In questa impostazione fortemente astratta del funzionamento delle economie europee, una volta ricostruito il sistema di incentivi che favorisce le attività private più efficienti, l’euro-area diventerebbe un ambito più efficiente di politiche pubbliche, con condizioni più attraenti per gli investitori e un mercato unico più aperto. Il documento sottovaluta il ruolo di àncora dei titoli sovrani per il sistema finanziario di molti Paesi europei tuttora sotto stress. Nemmeno prende in considerazione le eccezionali condizioni di fragilità in cui si trovano alcune economie della periferia dell’euro-area dopo anni di recessione e di instabilità finanziaria.

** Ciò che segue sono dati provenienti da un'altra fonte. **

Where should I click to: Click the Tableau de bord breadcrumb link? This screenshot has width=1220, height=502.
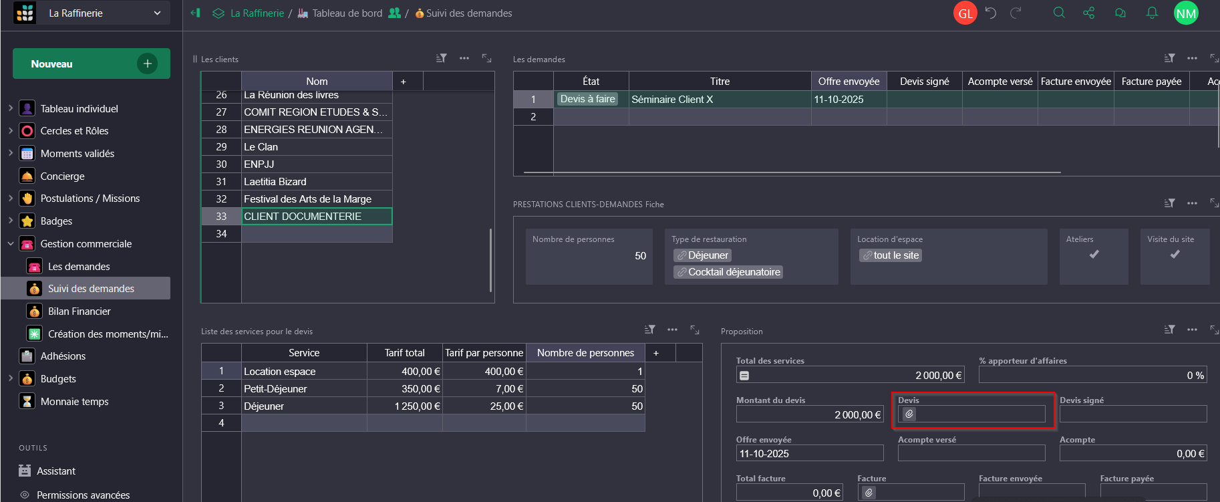click(x=347, y=13)
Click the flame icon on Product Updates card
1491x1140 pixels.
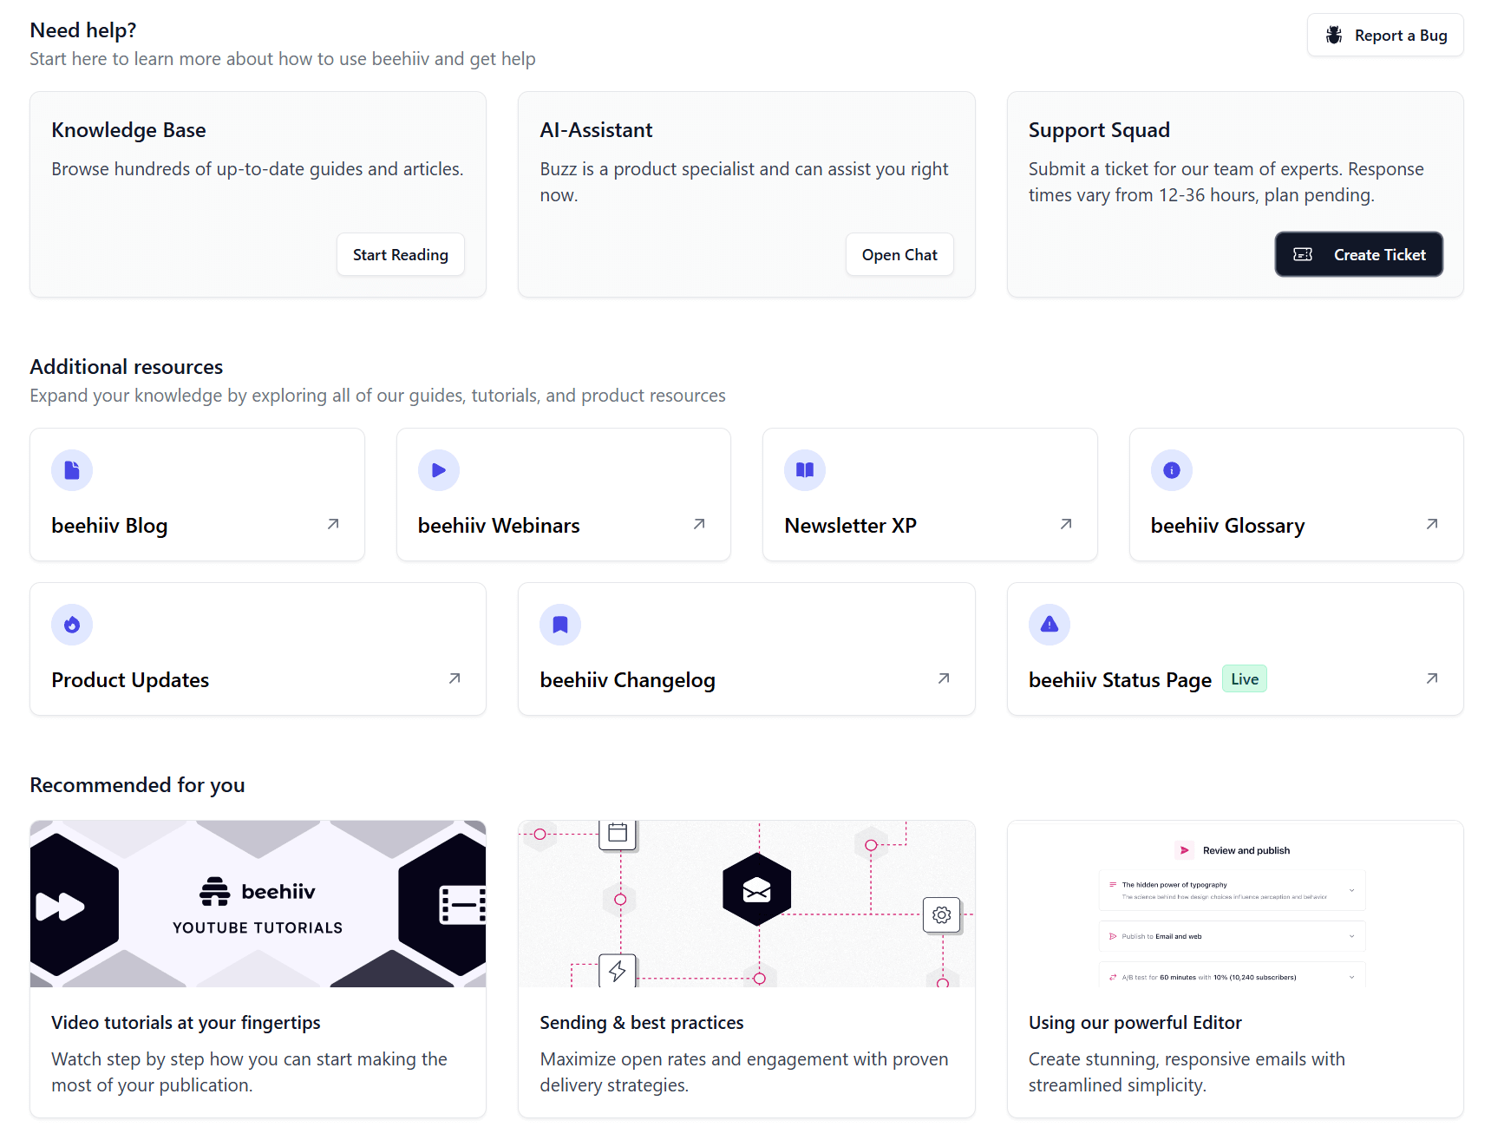click(72, 624)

Al contrario l’obiettivo di Berlino è di avanzare queste proposte – che è facile prevedere incontreranno una forte resistenza nei Paesi della periferia – come interventi da attuare in tempi rapidi. Solo in un secondo tempo dopo il 2017, conclude il documento, sarà necessario procedere alle modifiche dei Trattati che sviluppino l’integrazione istituzionale e politica europea.